Originally published by the Yamhill Valley News Register.
I have been watching trees grow for 32 years in my family’s Zena Forest, nestled nearby in the Eola Hills. And I have gotten to know it well during that time.
Over the last 10 years, I have noticed some significant changes in the trees and the forest as a whole, and not for the better.
All forests are inherently dynamic. They are constantly changing as the ecosystem moves through a succession of cycles.
The changes we have observed over the last decade, though, are orders of magnitude larger than what one might expect from a forest in our region.
I have seen large-scale die-offs, primarily of Douglas fir. Springtime has taken on an element of apprehension for local nature observers, as the lush bright green of new growth on the tips of the fir branches is interspersed with red tips, signifying the first outward sign of a tree starting to die.
Over the past decade, changes in our climate have produced longer, hotter and drier summers, coupled with less frequent but more intense winter rains. These are the local symptoms of global climate change, which entails an intensification of weather patterns, pushing both rain and drought to new extremes.
The climate changes have directly coincided with increased mortality in our local Douglas fir stands. Drought and heat stress weaken the tree’s immune system, making it more susceptible to pathogens and bug infestations destined to finish the job.
Since 2015, our local Zena Forest, the largest contiguous patch of woodland left in Oregon’s Willamette Valley, has lost nearly 10 percent of its Douglas fir. The composition of the forest is changing, whether we like it or not.
Good tree cover is essential to a healthy forest ecosystem. Keeping the ground shaded with a healthy complement of understory shrubs not only provides habitat for a wide range of important species, but serves to hold moisture in the soil well into our dry summers, slowly releasing water into our local streams.
To this end, we have been experimenting with the planting of less traditional tree species to replace the fir we are losing.
Both Oregon white oak and Ponderosa pine are native to the Willamette Valley, and historically grew in much greater abundance. These trees tolerate a wide range of growing conditions and display much greater fire resistance, so have proven viable replacements.
Anticipating this changing climate, we started planting incense cedar as well 15 years ago.
Though not native to the Mid-Valley, its historical range encompasses the dry rocky hillsides of southern Oregon. It has thrived in our forest, nestled in the Eola Hills west of Salem, thanks to increasingly drier and warmer growing conditions.
In an effort to enable our forest to thrive for future centuries, despite the dramatic effects of climate change, we try to predict which trees will find growing conditions favorable years from now. That has also led us to start planting coast redwood and giant sequoia, already showing great promise.
There is very little known about how climate change will affect local forest ecosystems.
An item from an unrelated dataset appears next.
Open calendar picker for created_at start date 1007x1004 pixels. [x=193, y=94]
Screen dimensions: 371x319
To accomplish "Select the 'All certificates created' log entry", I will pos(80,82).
Scientists are just starting to explore these questions.
We need to foster more professional as well as citizen science to advance our understanding. Forests naturally adapt to changing climate, but on a very gradual time scale.
Forests provide a critical suite of benefits to Oregonians.
As land managers, we have the opportunity to anticipate change and manage accordingly. With careful planning, we will continue to have patches of forest throughout the Willamette Valley.
Climate change is not static. The patterns we are currently experiencing will most assuredly continue to become more severe.
That makes forest stewardship an exercise in long-term forward thinking. We need to anticipate whether the trees we plant in 2019 will grow well here in 50 years or more.
I am not ready to begin planting palm trees, but given the climate predictions on our horizon, that might not be as crazy as it sounds. With the uncertainty of our climate future, we need to maximize the diversity and complexity of tree species populating our local forest ecosystem, and that is exactly what we are trying to do here in the Zena Forest.